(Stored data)
*** Begin section ***
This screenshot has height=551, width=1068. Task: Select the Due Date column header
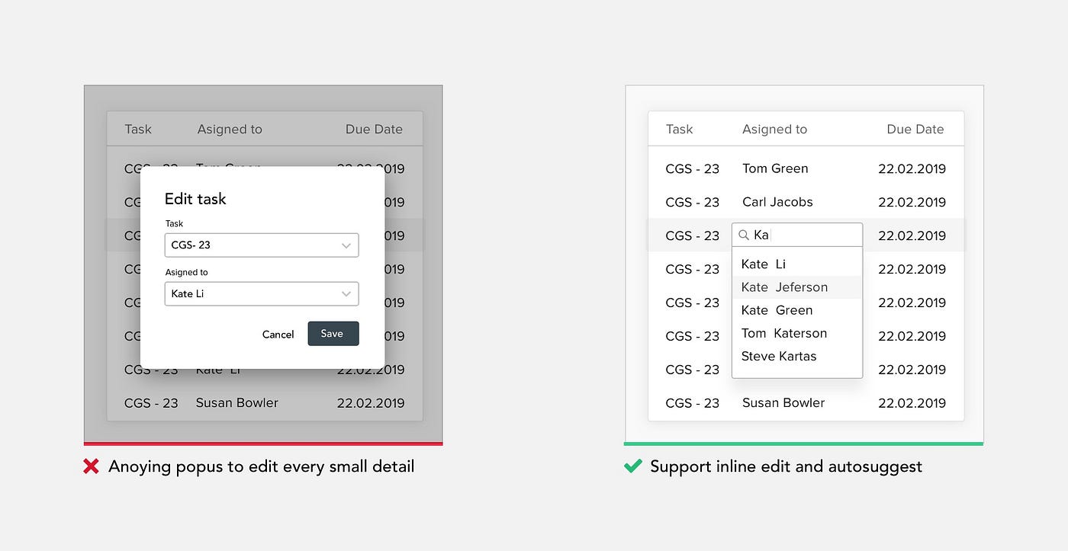pyautogui.click(x=915, y=129)
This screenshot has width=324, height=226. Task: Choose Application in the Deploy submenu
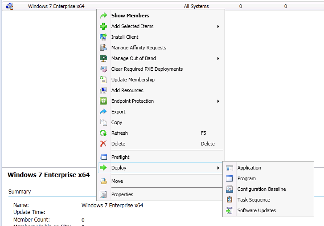point(249,168)
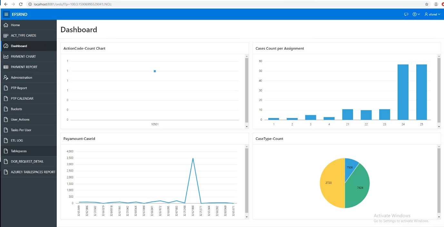
Task: Reload the page using browser refresh icon
Action: pos(21,4)
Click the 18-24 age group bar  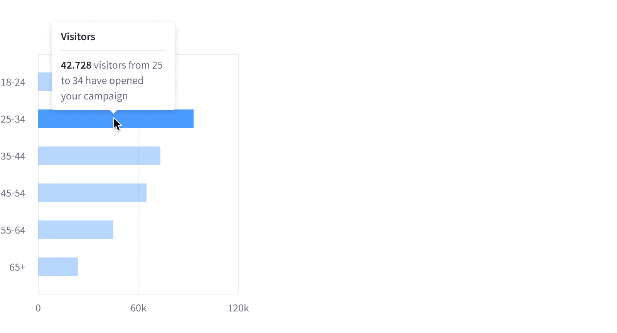45,82
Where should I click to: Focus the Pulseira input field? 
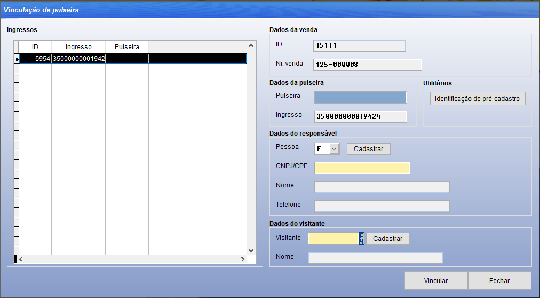(x=360, y=97)
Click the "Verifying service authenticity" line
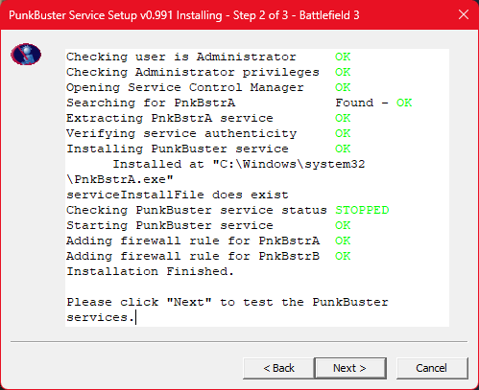This screenshot has height=390, width=479. point(181,133)
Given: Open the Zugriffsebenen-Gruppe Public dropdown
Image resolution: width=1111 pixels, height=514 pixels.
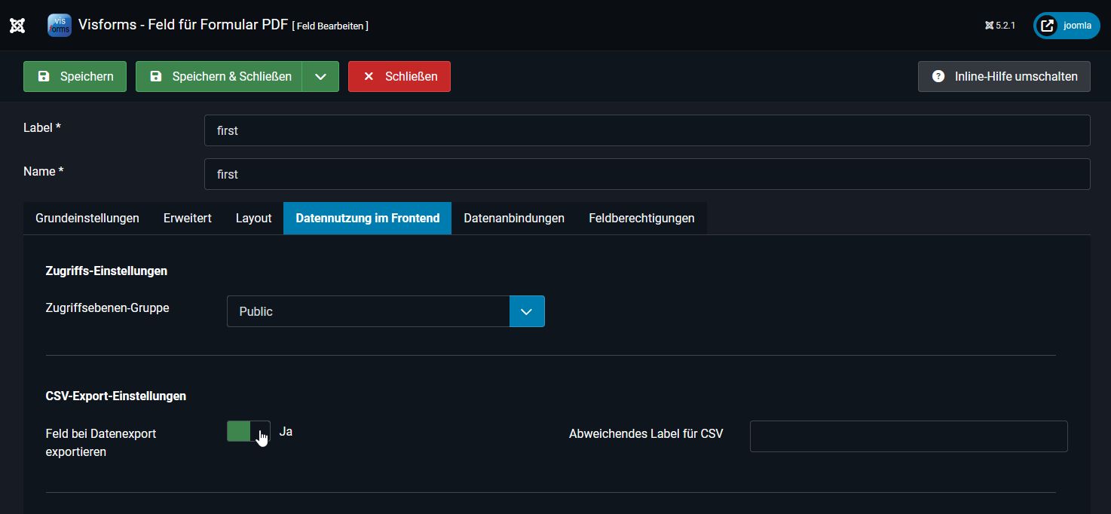Looking at the screenshot, I should tap(385, 311).
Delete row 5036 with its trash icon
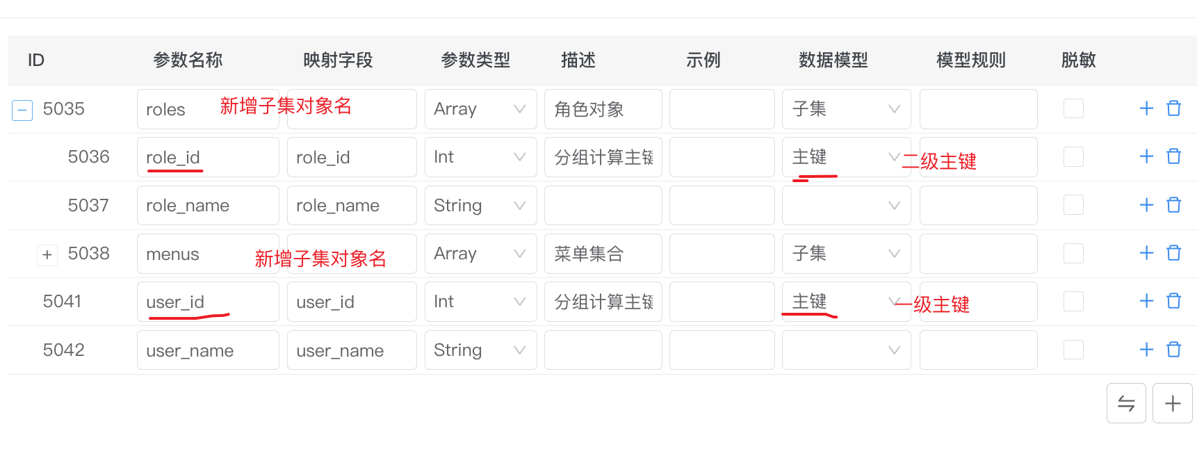 (x=1173, y=156)
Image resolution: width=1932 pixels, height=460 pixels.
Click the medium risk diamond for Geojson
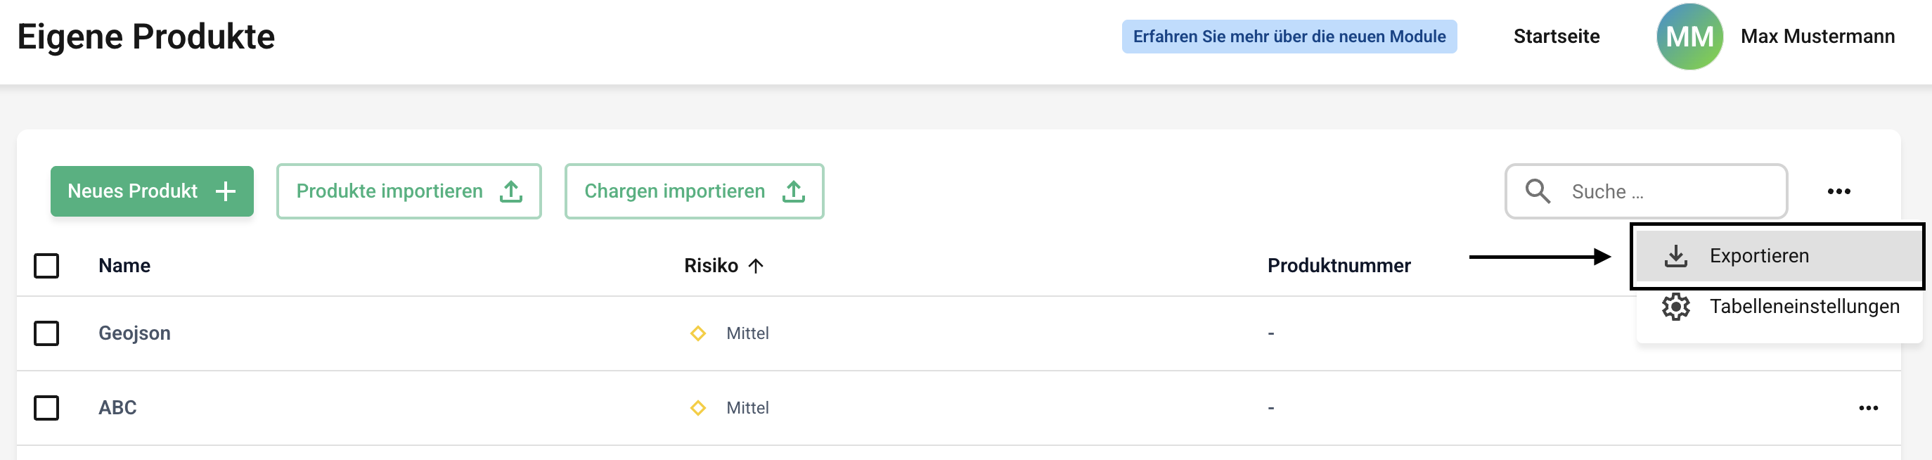point(698,333)
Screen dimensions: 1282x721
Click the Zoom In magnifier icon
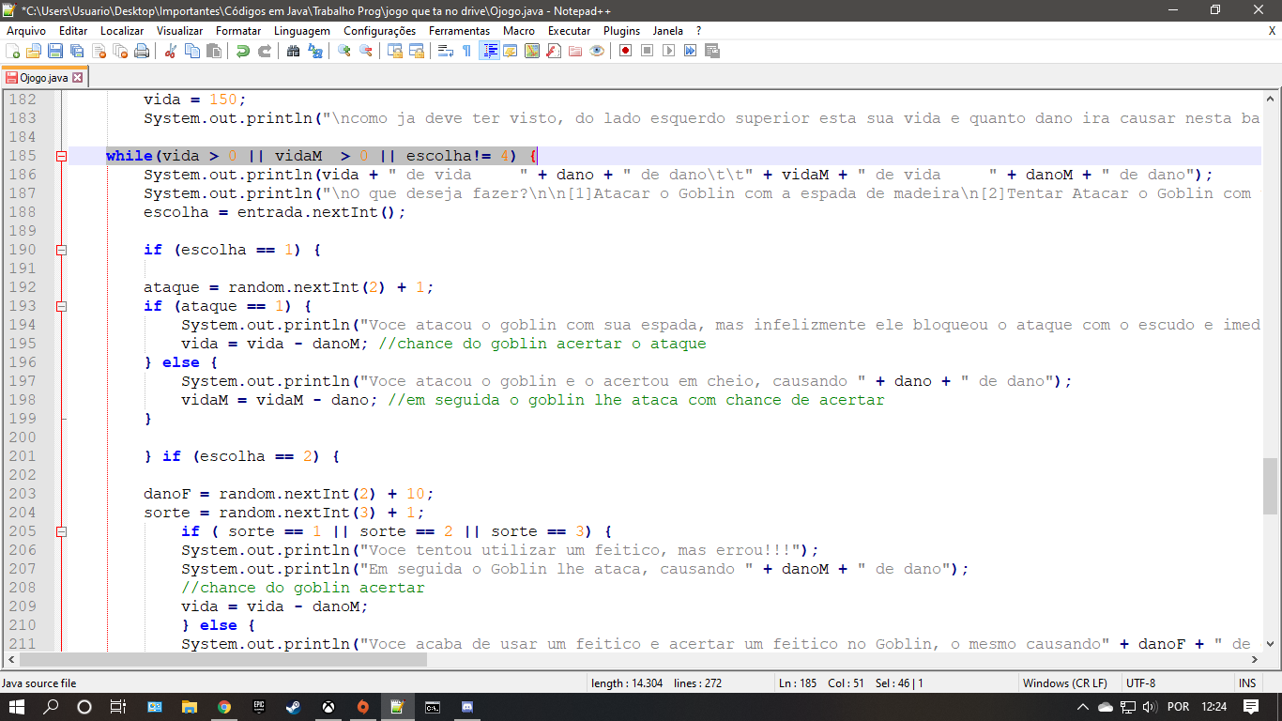point(344,51)
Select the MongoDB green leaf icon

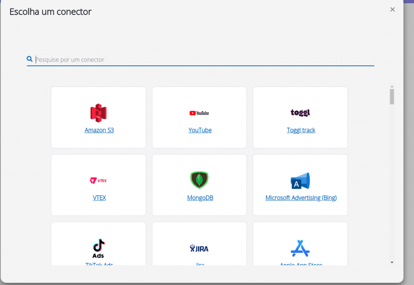[x=199, y=180]
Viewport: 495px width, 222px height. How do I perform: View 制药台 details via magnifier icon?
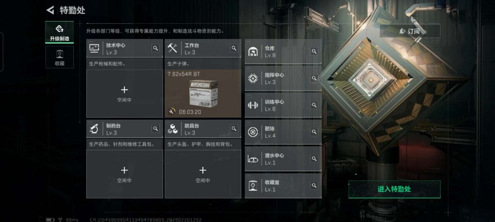click(x=155, y=128)
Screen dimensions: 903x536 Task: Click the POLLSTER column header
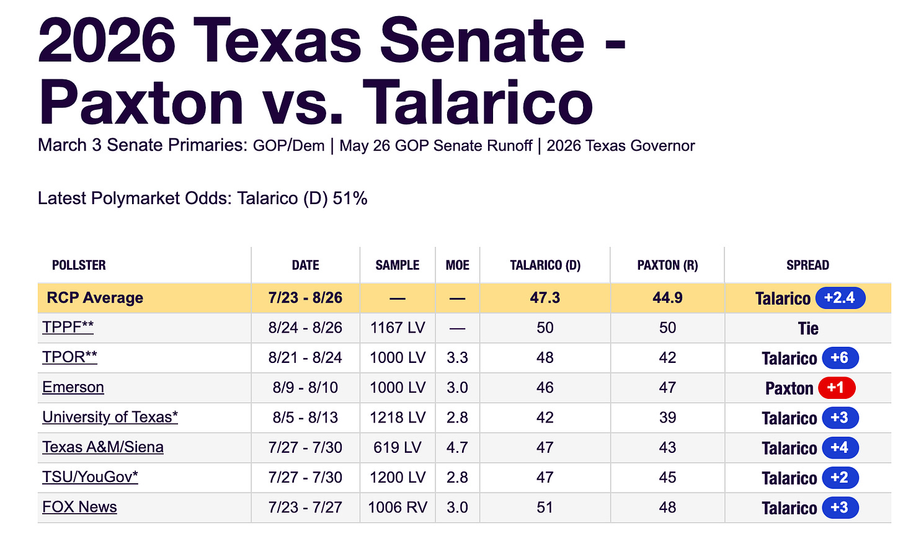coord(79,265)
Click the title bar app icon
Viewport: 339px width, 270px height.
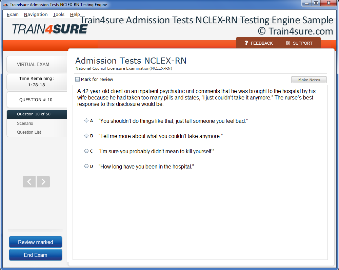click(5, 4)
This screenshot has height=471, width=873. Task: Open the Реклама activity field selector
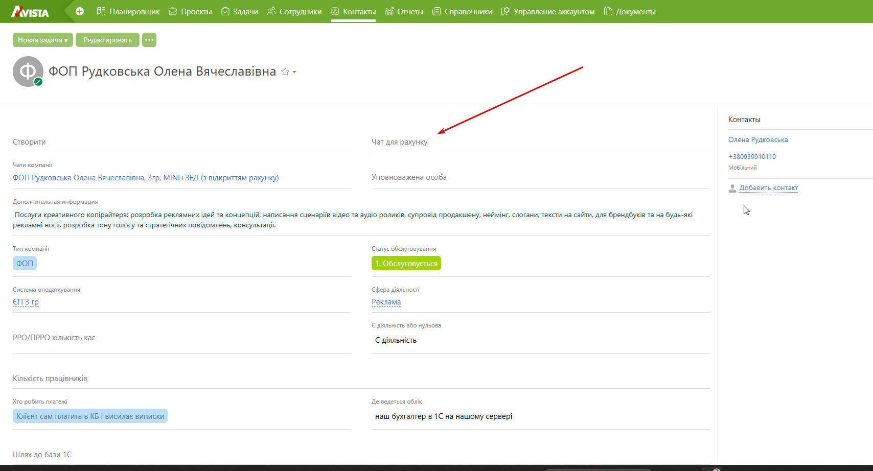(386, 302)
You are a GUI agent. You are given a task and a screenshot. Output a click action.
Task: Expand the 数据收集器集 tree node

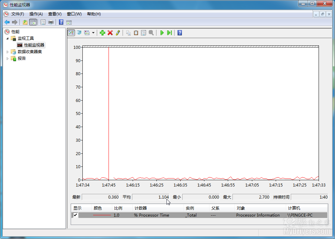pyautogui.click(x=8, y=52)
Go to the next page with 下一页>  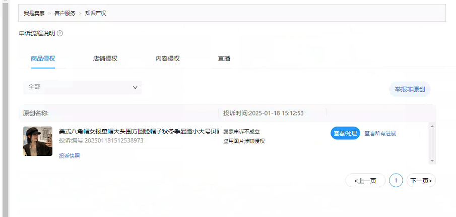(x=421, y=181)
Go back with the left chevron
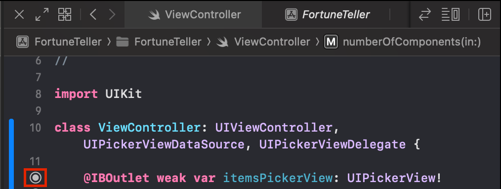The width and height of the screenshot is (501, 189). pos(93,15)
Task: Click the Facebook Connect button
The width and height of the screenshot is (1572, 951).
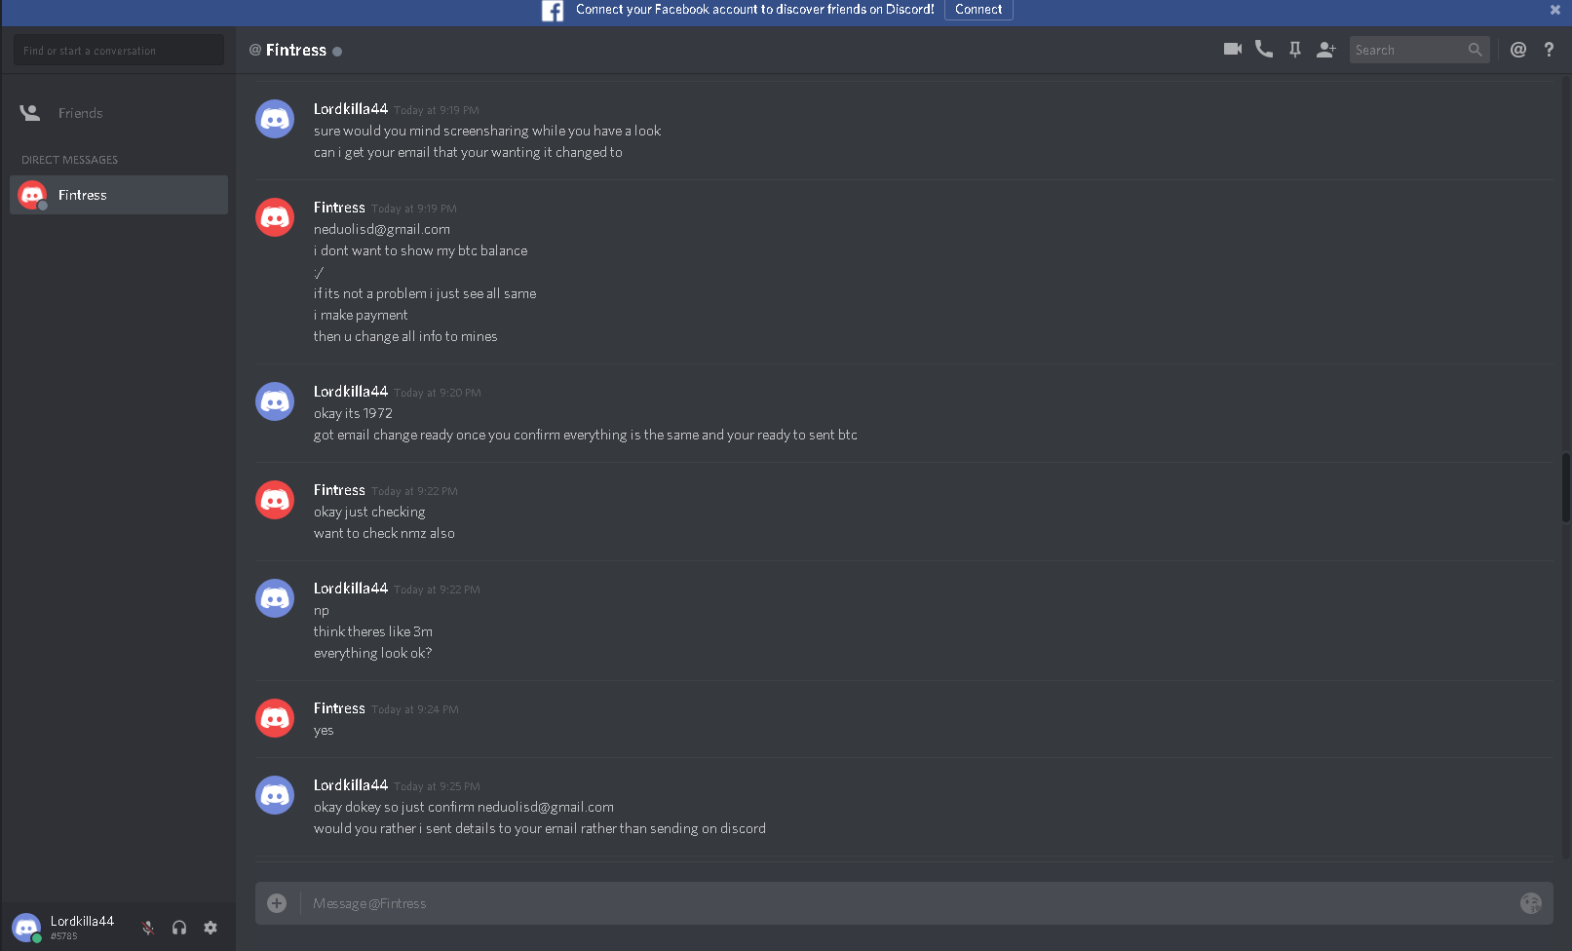Action: [978, 10]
*** End section ***
## Task directions
All lines from the one containing "Task: Click the Facebook Connect button" to the last line of the records above, both included, need to be repeated word for word; omit the pictures.

## Exercise result
Task: Click the Facebook Connect button
The width and height of the screenshot is (1572, 951).
Action: [978, 10]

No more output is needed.